Aus den Daten lasse sich ableiten, dass Eltern mit geringerem Einkommen von der Krise noch stärker betroffen sind. Denn erstens müssen sie ihre Arbeitszeit häufiger reduzieren, um sich um ihre Kinder zu kümmern. Doll führt das unter anderem darauf zurück, dass Geringverdienende seltener die Gelegenheit haben dürften, im Homeoffice zu arbeiten. Zweitens ist bei Beschäftigten mit kleineren oder mittleren Einkommen Kurzarbeit häufiger. „Damit müssen also insbesondere jene Haushalte finanzielle Einbußen hinnehmen, die davor schon am unteren Ende der Einkommensverteilung lagen. Das heißt: Die Ausfälle von Schulen und Kitas könnten bestehende Einkommensungleichheiten weiter verstärken. Das dürfen wir nicht hinnehmen“, sagt Stephan Doll.
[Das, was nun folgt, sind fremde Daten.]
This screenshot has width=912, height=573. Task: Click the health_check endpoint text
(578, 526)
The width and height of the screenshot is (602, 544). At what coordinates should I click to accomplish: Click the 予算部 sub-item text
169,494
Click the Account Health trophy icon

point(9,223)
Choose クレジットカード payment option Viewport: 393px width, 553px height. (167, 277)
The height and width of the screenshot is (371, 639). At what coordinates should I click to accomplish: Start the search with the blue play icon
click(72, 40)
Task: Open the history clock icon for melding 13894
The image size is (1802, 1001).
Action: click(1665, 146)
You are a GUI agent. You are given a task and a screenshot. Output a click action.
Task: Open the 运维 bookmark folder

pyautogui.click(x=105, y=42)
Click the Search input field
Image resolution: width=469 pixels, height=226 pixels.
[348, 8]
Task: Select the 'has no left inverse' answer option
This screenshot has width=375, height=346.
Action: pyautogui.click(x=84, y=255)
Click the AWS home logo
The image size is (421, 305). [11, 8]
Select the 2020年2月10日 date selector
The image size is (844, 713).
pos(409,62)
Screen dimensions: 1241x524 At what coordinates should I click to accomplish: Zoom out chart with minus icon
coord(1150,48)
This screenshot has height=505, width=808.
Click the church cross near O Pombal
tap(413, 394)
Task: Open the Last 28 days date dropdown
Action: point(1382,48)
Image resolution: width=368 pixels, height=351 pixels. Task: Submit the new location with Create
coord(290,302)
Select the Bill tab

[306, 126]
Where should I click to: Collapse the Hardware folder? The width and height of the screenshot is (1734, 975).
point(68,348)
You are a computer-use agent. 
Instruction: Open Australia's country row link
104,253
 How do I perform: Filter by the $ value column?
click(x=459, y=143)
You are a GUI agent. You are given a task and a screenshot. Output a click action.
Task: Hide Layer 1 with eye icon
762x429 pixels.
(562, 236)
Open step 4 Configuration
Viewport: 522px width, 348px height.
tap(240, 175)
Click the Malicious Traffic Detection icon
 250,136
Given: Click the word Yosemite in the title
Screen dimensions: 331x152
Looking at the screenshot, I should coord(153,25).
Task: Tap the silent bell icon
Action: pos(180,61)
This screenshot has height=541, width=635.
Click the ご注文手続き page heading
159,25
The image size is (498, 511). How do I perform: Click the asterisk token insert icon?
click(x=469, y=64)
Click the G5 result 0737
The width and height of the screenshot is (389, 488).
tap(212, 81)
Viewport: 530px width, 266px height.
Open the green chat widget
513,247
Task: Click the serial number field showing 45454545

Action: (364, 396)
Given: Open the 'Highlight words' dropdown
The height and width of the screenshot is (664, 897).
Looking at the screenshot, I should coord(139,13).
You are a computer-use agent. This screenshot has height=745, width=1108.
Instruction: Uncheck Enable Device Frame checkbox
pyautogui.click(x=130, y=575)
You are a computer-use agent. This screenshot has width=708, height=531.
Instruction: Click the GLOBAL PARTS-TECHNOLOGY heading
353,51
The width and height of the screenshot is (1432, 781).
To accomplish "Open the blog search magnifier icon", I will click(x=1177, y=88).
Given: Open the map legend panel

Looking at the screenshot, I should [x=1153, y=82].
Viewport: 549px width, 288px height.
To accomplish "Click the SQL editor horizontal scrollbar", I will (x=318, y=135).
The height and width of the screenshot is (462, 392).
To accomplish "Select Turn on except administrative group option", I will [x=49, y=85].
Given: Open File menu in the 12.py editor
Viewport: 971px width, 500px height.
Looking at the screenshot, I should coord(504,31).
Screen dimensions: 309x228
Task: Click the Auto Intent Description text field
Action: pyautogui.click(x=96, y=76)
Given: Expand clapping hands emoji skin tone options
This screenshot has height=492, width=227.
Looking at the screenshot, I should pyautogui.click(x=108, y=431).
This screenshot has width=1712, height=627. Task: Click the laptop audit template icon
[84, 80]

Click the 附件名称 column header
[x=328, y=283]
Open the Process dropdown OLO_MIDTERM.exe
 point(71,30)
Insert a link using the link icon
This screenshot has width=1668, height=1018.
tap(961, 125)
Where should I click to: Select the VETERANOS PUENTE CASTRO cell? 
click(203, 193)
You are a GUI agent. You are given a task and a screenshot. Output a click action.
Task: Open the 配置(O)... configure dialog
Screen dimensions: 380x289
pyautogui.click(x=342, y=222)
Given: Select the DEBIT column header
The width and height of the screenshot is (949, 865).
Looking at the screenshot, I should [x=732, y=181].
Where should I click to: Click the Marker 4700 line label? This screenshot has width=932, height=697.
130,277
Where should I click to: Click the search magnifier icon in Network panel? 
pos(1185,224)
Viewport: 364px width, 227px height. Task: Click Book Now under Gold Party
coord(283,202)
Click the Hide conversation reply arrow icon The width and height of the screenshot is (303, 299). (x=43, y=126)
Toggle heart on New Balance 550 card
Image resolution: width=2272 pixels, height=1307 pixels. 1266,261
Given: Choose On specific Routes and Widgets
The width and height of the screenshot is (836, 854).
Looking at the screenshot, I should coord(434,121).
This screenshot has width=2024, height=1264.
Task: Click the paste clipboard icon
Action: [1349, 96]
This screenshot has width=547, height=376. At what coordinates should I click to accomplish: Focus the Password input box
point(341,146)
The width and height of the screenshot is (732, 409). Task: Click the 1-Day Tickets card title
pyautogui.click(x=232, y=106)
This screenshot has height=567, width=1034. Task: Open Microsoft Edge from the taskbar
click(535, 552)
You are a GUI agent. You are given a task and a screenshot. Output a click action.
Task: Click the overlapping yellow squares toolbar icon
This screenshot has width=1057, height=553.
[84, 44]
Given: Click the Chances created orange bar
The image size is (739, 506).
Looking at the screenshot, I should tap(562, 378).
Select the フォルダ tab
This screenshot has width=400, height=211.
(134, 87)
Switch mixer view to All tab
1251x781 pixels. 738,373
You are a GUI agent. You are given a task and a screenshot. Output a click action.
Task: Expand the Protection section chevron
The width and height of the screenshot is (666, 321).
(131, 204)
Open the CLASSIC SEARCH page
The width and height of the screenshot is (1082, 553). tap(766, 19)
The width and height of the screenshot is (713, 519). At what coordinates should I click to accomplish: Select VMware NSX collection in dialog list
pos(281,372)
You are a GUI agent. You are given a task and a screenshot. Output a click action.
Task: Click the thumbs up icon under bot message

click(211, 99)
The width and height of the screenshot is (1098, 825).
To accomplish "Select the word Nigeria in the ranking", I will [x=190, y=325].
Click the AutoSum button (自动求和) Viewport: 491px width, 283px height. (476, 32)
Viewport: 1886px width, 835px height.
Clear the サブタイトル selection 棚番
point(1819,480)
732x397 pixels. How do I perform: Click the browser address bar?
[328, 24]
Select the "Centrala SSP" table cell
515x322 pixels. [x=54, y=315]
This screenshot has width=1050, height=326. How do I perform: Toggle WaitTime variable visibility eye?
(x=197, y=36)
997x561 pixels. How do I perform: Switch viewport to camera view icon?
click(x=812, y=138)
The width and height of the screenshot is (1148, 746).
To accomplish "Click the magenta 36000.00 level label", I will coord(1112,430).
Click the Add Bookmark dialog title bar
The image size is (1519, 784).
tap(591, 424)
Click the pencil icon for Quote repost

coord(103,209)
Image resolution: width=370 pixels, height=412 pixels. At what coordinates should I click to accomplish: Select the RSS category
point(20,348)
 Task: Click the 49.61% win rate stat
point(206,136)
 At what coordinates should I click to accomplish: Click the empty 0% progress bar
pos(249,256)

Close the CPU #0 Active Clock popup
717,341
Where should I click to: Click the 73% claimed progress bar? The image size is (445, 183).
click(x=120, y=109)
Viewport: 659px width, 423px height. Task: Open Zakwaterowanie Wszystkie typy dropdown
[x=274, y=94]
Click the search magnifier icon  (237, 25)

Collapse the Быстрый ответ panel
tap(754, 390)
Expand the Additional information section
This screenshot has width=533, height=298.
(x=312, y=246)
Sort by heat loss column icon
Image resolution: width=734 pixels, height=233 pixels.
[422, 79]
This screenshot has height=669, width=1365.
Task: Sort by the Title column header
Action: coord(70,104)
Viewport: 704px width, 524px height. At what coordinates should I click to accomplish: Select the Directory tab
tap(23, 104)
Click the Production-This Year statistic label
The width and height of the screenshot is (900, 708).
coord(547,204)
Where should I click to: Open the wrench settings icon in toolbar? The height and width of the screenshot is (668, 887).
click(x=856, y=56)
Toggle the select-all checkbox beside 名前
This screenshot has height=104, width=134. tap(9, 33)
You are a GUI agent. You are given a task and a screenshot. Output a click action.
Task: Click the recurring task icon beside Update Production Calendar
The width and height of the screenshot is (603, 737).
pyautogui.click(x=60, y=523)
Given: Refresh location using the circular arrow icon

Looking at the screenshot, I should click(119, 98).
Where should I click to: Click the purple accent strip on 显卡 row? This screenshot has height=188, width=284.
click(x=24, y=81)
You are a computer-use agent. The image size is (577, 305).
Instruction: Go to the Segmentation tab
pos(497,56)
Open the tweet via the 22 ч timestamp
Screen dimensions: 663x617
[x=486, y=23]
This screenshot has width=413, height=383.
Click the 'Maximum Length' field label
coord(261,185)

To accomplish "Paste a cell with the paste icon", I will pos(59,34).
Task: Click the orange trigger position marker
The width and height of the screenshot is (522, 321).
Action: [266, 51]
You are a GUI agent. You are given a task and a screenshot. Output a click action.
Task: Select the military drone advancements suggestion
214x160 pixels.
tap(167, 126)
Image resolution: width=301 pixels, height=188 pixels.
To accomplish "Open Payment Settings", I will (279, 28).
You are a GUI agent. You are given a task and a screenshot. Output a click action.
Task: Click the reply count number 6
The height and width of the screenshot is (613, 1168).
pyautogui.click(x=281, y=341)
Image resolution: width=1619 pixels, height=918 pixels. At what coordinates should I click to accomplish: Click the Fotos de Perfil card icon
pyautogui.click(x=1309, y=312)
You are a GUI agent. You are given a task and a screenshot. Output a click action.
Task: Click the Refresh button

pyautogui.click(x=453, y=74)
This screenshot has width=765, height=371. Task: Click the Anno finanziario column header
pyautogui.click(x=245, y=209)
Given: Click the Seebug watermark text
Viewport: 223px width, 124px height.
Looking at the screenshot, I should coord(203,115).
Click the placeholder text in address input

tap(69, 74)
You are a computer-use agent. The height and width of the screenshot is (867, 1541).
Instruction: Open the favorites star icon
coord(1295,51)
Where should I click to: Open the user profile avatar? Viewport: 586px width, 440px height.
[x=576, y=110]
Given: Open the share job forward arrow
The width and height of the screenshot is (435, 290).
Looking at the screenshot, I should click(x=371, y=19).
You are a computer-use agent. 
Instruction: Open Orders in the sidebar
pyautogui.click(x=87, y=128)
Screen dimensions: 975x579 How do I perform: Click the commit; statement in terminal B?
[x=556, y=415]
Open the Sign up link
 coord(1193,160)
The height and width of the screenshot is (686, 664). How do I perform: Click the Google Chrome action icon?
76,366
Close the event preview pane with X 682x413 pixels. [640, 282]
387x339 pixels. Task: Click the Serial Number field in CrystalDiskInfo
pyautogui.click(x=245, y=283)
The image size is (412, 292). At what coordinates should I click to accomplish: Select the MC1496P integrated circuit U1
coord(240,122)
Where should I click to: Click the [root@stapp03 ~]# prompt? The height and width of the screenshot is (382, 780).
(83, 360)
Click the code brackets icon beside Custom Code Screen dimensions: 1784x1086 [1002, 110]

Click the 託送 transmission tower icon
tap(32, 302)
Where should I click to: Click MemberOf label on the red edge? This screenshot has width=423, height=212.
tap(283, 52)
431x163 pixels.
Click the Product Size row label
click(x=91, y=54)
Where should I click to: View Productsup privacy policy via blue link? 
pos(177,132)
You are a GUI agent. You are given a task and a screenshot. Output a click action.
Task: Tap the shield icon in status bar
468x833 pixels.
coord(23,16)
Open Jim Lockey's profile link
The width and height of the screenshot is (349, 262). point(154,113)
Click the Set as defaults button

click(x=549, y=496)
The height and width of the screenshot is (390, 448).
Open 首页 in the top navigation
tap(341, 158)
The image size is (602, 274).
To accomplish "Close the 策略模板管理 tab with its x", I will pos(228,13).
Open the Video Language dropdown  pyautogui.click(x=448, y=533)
Dieser Befund sei auch insofern besorgniserregend, als viele Beschäftigte ihre finanzielle Situation zurzeit als prekär wahrnehmen. Das gelte insbesondere bei Kurzarbeit, die zwar Beschäftigung sichert aber für die Betroffenen oft mit harten finanziellen Einbußen verbunden ist. Unabhängig von ihrer aktuellen Arbeitssituation schätzen etwa 32 Prozent aller Befragten, bei Kurzarbeit Null mit dem zum Zeitpunkt der Befragung gesetzlich vorgesehenen Kurzarbeitergeld von maximal 67 Prozent ohne Aufstockung höchstens drei Monate auskommen zu können. „Das zeigt, dass die von der Bundesregierung beschlossene Aufstockung des Kurzarbeitergeldes bei längerem Bezug ein Fortschritt ist. Allerdings ist fraglich, ob dieser Schritt insbesondere im Niedriglohnbereich ausreicht. Besser stehen Beschäftigte da, bei denen der Arbeitgeber das Kurzarbeitergeld aufstocken .Hier haben Tarifbeschäftigte einen klaren Vorteil. Befragte, die in einem tarifgebundenen Unternehmen arbeiten, erhalten zu 45 Prozent eine Aufstockung, die übrigen Befragten nur zu 19 Prozent. Tarifbindung bringt den Kolleginnen und Kollegen also bares Geld“, sagt Stephan Doll.